Auguste est seul dans sa chambre. Il regarde dehors. Voit désormais
le monde à travers la buée d’une vitre. Chaque carreau de la fenêtre
derrière laquelle il est posté pourrait très bien contenir l’un de ces
carrés de prose qui retracent les séquences de son passé. Il y en a une
bonne centaine.Toutes d’une incomparable netteté. Les visionner ne le
rend pas triste. Faire le mur dans sa tête l’aide au contraire à
retrouver Blanche, qui fut sa femme. Il la repère, soixante-dix plus
tôt, dans la cour de l’école. Ou, des années plus tard, affairée dans la
cuisine. Ou encore au creux du fauteuil où il avait posé, pour un
ultime face à face au salon, l’urne qui contenait ses cendres.
« Ils s’étaient jurés de ne jamais se séparer. Auguste a tenu
promesse. Même aujourd’hui dans cette "maison de vieux" comme il dit,
ils sont toujours ensemble. »
La nostalgie ne le prend pas par surprise. Il la stimule et lui
demande d’être efficace. La fin de partie ne va plus tarder et il est
encore temps de réveiller en lui le conteur qu’il fut. De revoir – et
de remettre en situation – le grand-père Roumain et tous les
villageois, ses proches, ses amis disparus qui le saluent du fond de
leur absence. Auguste s’attelle à des faits infimes. Il procède avec une
humeur presque légère. Son regard reste pétillant. Son désir d’évasion
aussi.
« Auguste sort de son silence. Ses enfants et petits-enfants sont
venus lui rendre visite. Le conteur qui est en lui le déborde. Il finit
par céder. Rafraîchit sa mémoire d’avant-sieste. Se repasse une histoire
qu’il contait jadis. Réajuste quelques menus détails en secret dans
lui-même... et commence... »
La vie en maison de retraite ne diminue en rien sa capacité à rester réfractaire jusqu’au bout. Avec malice et intelligence.

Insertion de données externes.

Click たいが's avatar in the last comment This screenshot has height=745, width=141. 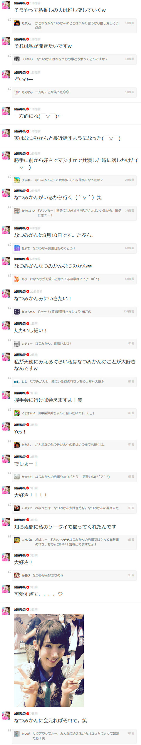tap(17, 734)
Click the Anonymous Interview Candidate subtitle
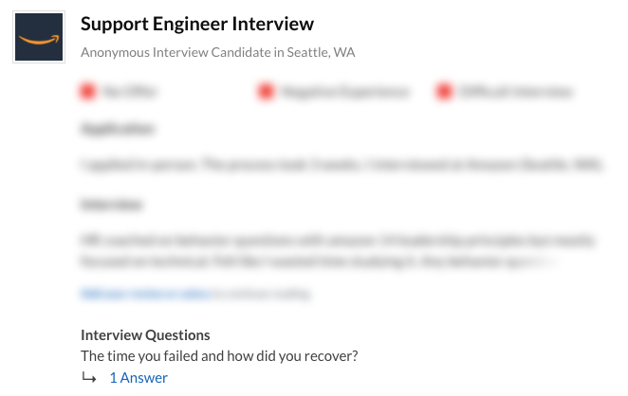Image resolution: width=628 pixels, height=396 pixels. coord(218,52)
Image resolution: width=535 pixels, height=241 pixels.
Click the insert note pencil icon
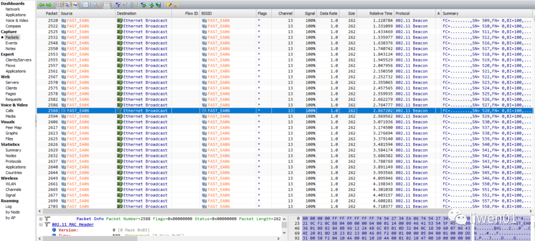(169, 5)
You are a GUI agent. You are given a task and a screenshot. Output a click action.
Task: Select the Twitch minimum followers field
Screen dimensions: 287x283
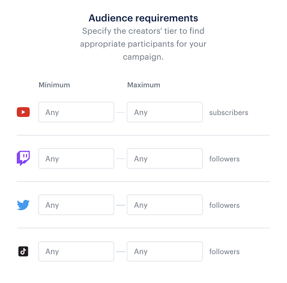tap(76, 158)
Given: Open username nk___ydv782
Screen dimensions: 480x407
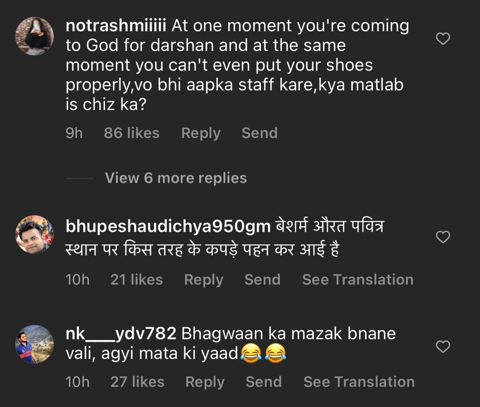Looking at the screenshot, I should tap(121, 334).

« "Me suis-je trouvé réellement à 18 heures dans la rue des fenêtres
vertes ?", demande Auguste au tailleur beige de la directrice. Mais le
tailleur beige ne semble pas connaître Yves Martin. La directrice non
plus. »
Auguste, dont Pierre Soletti
invente et déroule la vie en une succession de tableaux simples et
concis, est un personnage plein de tendresse et de bon sens, doté d’un
naturel revigorant. On en oublierait presque (mais pas lui, qui s’en
échappe en ouvrant constamment des brèches dans sa mémoire) le lieu où
il se trouve, là où ses enfants, renversant en quelque sorte les rôles,
l’ont un jour amené, comme lui le faisait jadis avec eux, quand il les
accompagnait à l’école.
Pierre Soletti : Auguste ne sait plus grand-chose du monde, illustrations de Sylvain Moreau, Coédition Écrits des Forges / Maison de la poésie de Tinqueux.
Auguste ne sait plus grand-chose du monde, mise en scène par Mateja Bizjak Petit, a notamment été joué à Avignon, au festival off en juillet dernier.
Auguste ne sait plus grand-chose du monde, mise en scène par Mateja Bizjak Petit, a notamment été joué à Avignon, au festival off en juillet dernier.